- [Tugas Dikerjakan] Menurut sinopsis film The Hobbit: The Battle of the Five Armies, siapa yang menyelamatkan Gandalf saat ia dipenjara di Dol Gundur?

- [Teks Sumber]
Sinopsis Film THE HOBBIT: THE BATTLE OF THE FIVE ARMIES




"Apakah seluruh harta ini lebih berharga dari kehormatanmu, Thorin Oakenshield?"


'Film yang bagus selain menghibur, juga akan mendidik dan memperkaya jiwa dengan caranya sendiri'. Kutipan anonim ini entah kenapa adalah kalimat pertama yang muncul di benak saya setelah menonton film ini. Membuat saya memberikan applause (lagi) untuk Peter Jackson sang sutradara, karena seperti film-film lain besutan sebelumnya, The Hobbit:The Battle of the Five Armies ini pun sangat bagus dan terjaga konsistensi kualitasnya sejak trilogy film The Hobbit ini dikeluarkan.
Tak seperti dua film pendahulunya yang dimulai dengan flashback alur cerita, film ketiga dari trilogy The Hobbit ini langsung menampilkan adegan Laketown yang tengah dihancurkan oleh Smaug. Jeritan penduduk yang panik dan mencoba menyelamatkan diri tak dipedulikan oleh Master of Laketown yang malah memilih menyelamatkan diri sendiri beserta seluruh emas dan harta benda. Justru Bard yang dipenjarakan olehnya yang berjuang untuk mengeluarkan diri dari penjara dan mencoba untuk membunuh Smaug. Setelah mengetahui anak panah Bard tak mampu bahkan untuk menembus kulit sang naga, Bain membawakannya the Black Arrow dan menjadikan tubuhnya sebagai penahan busur Bard yang kemudian mampu membunuh Smaug.
Sementara itu, Gandalf yang dipenjara di Dol Gundur diselamatkan oleh Galadriel dan Radagast. Kemunculan Necromancer membuat mereka tersadar kekuatan gelap Sauron ada di balik ini semua. Kabar kematian Smaug akan segera menyebar ke seluruh Middle Earth dan ini akan menarik bahkan kekuatan jahat untuk menguasai Erebor. Bukan hanya karena harta yang tersimpan di perutnya, tetapi juga karena posisi Erebor yang strategis dan mampu menjadi jalan untuk bangkitnya Kerajaan Kuno Angmar. Gandalf kemudian diutus untuk memperingatkan para kurcaci akan bahaya yang tengah  mengintai Erebor.

- [Data Terkumpul]

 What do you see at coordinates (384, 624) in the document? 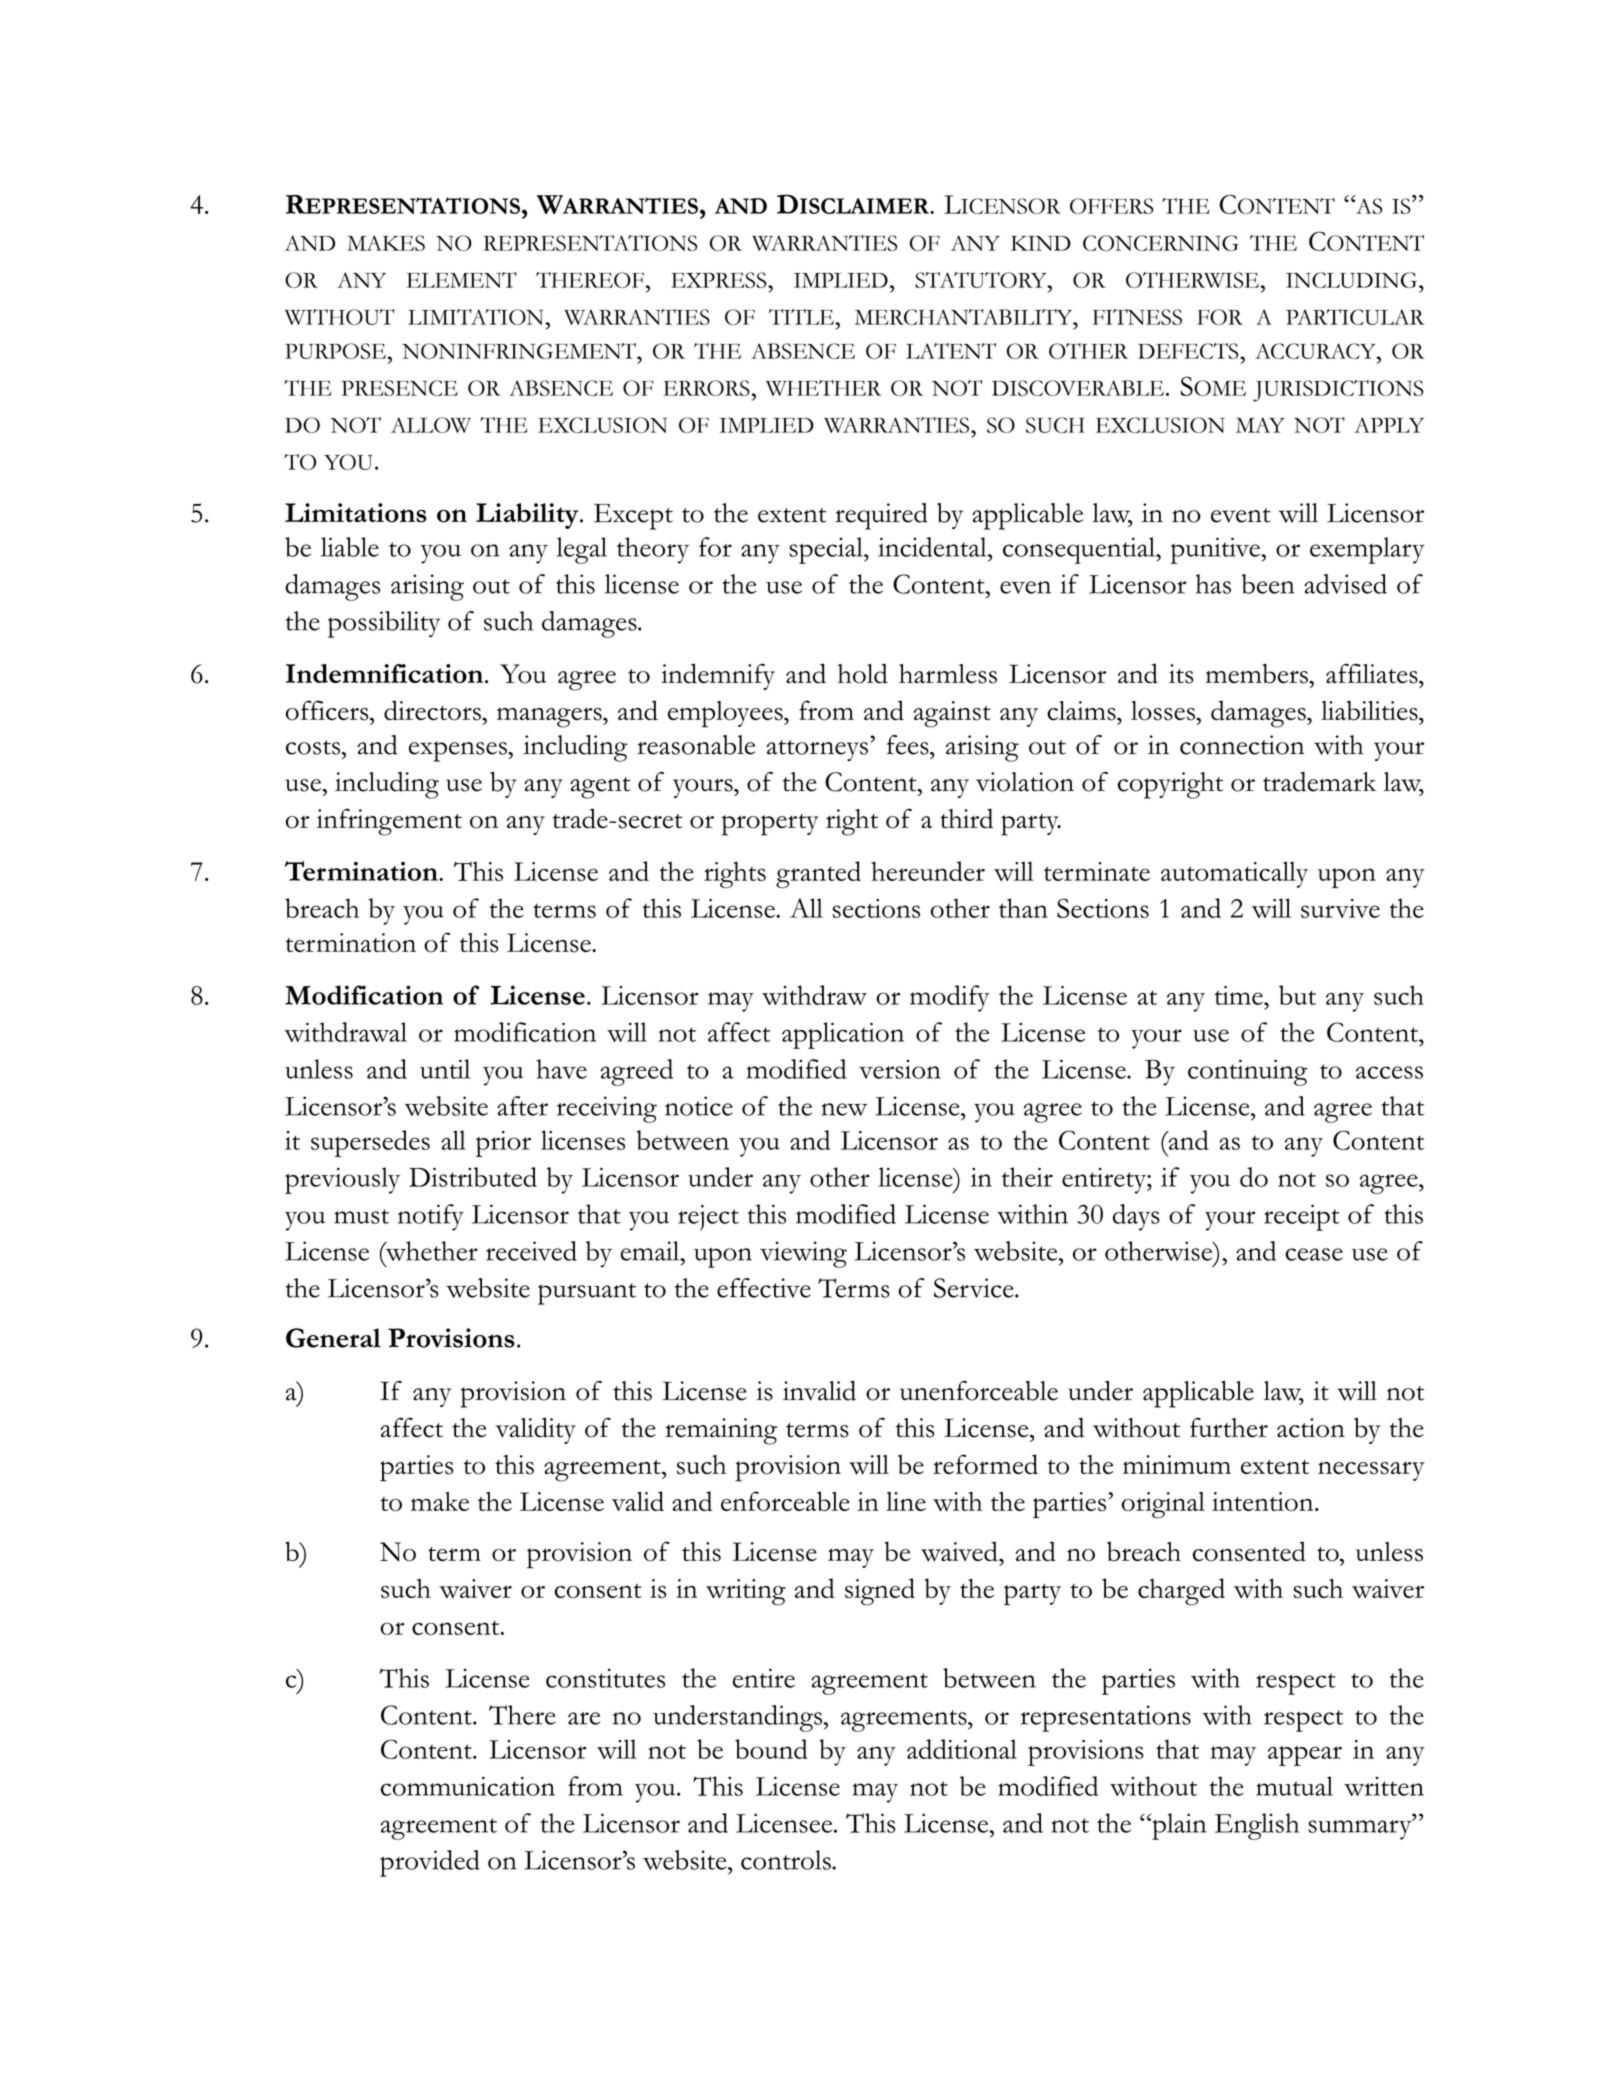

- [Pembahasan Jawaban] Galadriel dan Radagast.